Not everyone who puts these plans into motion makes it out there, but we love to see old boats given a second life and new sailors taking off on new adventures. We wish bon voyage to Sydney and Dalton, and will look forward to hearing more from them in the future.
Sailing is truly a world-widening activity — even if you’re not actually on a boat. This morning’s ‘Lectronic Latitude is being brought to you from various locations across the US and across the ocean. Our crew is scattered, but all still happily working away to produce the three-times-weekly ‘Lectronic posts and the monthly magazine. This is in part because of COVID (we all started working from home in 2020), and partly because … well, because we’re all sailors!
Right now we have a few people in California, one in the Rockies (we’re not even sure exactly where), one in New York, one in Mexico, and one in Hawaii. But we’re all still connected and working together. And that’s not even including our at-large editors and writers. How cool is that?!
In today’s ‘Lectronic we have a story from our Mexico sailor and racing editor, Christine Weaver, who is there for the Barra de Navidad Cruise-in Week.
This particular story is coming to you from Hawaii. No, we haven’t sailed here, not on this occasion — our boat is still in the refit stage and not ready for a sea voyage.
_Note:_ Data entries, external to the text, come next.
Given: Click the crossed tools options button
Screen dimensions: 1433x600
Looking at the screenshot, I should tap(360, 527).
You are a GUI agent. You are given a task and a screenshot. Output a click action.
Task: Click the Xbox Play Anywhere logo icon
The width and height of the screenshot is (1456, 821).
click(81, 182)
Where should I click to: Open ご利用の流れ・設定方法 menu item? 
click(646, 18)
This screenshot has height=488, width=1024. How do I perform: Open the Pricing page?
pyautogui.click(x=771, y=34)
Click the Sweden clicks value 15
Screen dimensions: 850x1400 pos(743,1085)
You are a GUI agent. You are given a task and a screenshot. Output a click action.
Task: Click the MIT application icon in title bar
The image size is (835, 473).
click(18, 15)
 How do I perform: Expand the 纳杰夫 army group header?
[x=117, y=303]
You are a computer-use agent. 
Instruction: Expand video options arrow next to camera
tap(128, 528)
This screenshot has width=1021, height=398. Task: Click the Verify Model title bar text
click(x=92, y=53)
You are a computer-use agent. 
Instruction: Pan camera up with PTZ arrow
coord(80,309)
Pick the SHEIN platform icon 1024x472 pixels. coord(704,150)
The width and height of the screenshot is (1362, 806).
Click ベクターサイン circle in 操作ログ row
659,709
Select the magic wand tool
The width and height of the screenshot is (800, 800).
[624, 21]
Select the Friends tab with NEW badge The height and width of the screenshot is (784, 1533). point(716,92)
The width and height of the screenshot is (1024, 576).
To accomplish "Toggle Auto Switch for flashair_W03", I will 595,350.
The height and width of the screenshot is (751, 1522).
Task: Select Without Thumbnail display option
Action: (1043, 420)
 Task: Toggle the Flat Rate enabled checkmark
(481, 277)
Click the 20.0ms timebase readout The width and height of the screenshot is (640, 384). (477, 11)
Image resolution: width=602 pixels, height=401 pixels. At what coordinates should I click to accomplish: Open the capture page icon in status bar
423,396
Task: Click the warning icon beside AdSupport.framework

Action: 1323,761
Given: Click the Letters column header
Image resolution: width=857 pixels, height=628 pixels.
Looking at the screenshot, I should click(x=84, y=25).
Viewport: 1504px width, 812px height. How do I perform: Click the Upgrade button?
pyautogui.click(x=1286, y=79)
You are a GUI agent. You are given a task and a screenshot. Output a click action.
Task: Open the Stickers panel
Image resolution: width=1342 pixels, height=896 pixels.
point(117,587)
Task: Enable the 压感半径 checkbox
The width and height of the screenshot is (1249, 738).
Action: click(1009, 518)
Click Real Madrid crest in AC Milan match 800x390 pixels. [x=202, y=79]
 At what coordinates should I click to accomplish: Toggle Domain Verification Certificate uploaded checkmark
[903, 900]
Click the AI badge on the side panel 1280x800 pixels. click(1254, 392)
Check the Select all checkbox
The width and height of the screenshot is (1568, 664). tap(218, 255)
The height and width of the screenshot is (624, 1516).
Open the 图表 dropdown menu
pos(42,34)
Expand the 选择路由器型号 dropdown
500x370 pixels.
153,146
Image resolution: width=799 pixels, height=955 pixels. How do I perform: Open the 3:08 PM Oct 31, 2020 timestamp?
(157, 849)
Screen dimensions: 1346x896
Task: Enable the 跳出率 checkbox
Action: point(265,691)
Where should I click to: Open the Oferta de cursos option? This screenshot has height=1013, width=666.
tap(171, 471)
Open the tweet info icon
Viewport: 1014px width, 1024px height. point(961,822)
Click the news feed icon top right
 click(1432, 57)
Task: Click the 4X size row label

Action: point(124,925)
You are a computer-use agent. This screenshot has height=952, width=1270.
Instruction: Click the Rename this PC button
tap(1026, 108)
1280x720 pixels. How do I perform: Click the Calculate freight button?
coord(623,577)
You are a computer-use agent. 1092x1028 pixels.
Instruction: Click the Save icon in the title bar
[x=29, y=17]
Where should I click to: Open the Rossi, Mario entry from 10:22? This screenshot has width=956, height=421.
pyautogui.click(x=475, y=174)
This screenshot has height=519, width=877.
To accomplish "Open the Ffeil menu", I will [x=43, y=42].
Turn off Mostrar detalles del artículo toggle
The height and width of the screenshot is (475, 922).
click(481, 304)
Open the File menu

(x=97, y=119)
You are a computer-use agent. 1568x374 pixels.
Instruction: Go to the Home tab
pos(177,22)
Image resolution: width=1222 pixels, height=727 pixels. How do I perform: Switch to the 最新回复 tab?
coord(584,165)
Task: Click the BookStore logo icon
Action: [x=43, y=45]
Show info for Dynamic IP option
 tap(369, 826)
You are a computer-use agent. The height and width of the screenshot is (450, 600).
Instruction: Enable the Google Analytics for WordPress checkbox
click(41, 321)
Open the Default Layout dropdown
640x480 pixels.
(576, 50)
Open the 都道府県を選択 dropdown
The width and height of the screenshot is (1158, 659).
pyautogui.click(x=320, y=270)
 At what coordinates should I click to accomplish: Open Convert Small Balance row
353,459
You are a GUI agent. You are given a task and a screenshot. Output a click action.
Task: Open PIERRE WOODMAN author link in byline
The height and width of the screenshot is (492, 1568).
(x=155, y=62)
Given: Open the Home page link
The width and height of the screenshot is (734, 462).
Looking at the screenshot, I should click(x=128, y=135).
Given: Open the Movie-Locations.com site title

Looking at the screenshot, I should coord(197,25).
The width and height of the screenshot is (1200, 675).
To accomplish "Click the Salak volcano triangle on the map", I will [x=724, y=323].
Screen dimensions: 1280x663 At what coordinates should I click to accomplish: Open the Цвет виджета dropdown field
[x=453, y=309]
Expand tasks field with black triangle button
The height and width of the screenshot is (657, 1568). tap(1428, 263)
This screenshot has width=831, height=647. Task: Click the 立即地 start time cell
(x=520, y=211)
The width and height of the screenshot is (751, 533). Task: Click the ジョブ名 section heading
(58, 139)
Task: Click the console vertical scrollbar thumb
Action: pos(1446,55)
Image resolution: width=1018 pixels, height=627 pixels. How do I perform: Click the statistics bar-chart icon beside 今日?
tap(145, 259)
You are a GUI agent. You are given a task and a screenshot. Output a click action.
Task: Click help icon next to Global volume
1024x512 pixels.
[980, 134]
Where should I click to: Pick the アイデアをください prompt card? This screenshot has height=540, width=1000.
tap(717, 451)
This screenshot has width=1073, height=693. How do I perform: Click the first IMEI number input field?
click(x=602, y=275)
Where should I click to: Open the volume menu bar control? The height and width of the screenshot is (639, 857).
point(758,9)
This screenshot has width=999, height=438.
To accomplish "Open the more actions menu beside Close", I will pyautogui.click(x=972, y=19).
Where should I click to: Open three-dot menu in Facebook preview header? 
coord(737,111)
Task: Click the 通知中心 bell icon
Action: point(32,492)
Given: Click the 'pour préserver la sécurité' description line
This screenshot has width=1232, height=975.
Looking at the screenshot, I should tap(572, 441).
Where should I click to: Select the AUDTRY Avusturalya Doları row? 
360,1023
Fortunately we have family here who were very happy to accommodate us (Mahalo, guys!), so we could take a little break from the mainland. It’s just five days, but that doesn’t make it any less exciting, or interesting, particularly for this first-timer. Even one day on the island was enough to imbibe the allure of the Hawaiian vibe. The sand, the palm trees, the azure blue of the ocean, passing whales and passing sailboats, and of course the beautiful people, all conspire to make one want to be here.
Unexpectedly, it has been a little surprising to discover that this part of the Big Island (just north of Kona) isn’t inundated with sailboats. Moored in a nearby cove is a catamaran that heads out daily with snorkelers and whale watchers. Other than that, the sailboat activity has been limited to a handful of boats that pass by a mile or so offshore. While this particular section of coastline is beautiful, there is a reef that limits boat access. Outriggers however, have no problem.
We’re going to keep looking for sailing activity in the couple of days we have left here, but in the meantime, we’re going to learn more about the islands so that when we come back with our own cruiser, we’ll know exactly where to go.
Are you in Hawaii right now? If you are, drop us an Aloha in the comments below.
US Sailing has announced the shortlist for the 2021 Rolex Yachtsman and Yachtswoman of the Year awards. Five men and four women are being considered for this prestigious award. A US Sailing press release describes the nine nominees as “representing a wide range of accomplished sailors from various disciplines and at different stages of their respective careers.
“Some of these sailors were selected based on their consistent exceptional performances throughout the 2021 season and some were chosen for their signature win(s) at major international or national events. These sailors have each mastered their craft and have focused on the importance of precision and performance in their competitive sailing efforts.”
“These nominees and their 2021 sailing résumés will be reviewed by a panel of noted sailing journalists and past winners of these awards who discuss the merits of each sailor’s racing results before voting to determine US Sailing’s 2021 Rolex Yachtsman and Yachtswoman of the Year. The winners will be announced and presented with specially engraved Rolex timepieces in conjunction with the US Sailing Association Awards this Spring on a date and at a location to be announced soon.”
Previous winners include Ed Adams, Betsy Alison, Sally Barkow, Dave Curtis, Dennis Conner, JJ Fetter, Terry Hutchinson, Allison Jolly, John Kostecki, Buddy Melges, Lowell North, Jan O’Malley, Jane Pegel, Ken Read, Cory Sertl, Lynne Shore, Jody Starck, Anna Tunnicliffe, Daniela Moroz, and Ted Turner, some having won the award multiple times.